TASK INSTRUCTIONS
Collect the lines of the entries where "scrollbar" shows up.

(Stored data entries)
==================================================
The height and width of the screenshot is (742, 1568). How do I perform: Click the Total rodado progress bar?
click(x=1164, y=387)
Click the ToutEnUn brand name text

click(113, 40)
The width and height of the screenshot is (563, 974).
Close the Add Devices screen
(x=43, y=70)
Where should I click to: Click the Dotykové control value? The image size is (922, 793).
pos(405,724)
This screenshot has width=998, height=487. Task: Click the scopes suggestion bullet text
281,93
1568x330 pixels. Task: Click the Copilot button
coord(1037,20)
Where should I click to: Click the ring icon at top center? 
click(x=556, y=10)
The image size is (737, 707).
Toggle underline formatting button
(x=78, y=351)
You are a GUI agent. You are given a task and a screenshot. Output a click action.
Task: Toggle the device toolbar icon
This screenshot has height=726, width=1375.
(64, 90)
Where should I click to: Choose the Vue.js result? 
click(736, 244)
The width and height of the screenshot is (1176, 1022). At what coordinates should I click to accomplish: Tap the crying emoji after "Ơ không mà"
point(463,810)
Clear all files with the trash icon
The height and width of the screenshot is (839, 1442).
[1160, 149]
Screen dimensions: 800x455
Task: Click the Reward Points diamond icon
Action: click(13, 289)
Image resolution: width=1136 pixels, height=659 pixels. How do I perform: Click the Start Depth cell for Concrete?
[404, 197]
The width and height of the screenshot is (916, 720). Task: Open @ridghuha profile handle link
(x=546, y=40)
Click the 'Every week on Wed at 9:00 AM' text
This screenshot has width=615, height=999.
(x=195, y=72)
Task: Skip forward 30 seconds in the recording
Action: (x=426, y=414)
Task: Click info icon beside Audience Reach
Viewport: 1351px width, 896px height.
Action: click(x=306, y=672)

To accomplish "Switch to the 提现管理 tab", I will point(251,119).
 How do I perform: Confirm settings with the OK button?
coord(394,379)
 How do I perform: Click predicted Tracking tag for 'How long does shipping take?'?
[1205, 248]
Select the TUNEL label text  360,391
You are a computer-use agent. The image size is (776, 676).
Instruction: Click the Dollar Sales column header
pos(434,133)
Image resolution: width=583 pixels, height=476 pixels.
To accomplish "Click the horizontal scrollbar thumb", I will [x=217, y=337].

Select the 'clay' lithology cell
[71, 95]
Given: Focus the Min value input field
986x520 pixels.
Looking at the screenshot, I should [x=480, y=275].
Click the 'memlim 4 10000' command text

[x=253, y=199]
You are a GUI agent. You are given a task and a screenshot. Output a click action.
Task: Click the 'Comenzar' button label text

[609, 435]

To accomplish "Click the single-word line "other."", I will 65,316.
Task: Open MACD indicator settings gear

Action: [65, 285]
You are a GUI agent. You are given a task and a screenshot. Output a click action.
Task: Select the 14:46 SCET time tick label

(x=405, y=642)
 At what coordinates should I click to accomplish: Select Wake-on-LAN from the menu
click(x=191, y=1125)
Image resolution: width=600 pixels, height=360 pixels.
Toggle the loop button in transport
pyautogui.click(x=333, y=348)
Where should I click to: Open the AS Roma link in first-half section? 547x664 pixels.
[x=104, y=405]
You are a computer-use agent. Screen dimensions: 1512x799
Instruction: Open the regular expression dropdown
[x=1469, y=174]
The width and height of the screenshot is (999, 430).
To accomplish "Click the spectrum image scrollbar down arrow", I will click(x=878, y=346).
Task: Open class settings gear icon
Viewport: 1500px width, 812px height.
==================================================
THE ANSWER
To accomplish "Click the horizontal scrollbar thumb", I will [x=217, y=337].
To accomplish "Click the spectrum image scrollbar down arrow", I will click(x=878, y=346).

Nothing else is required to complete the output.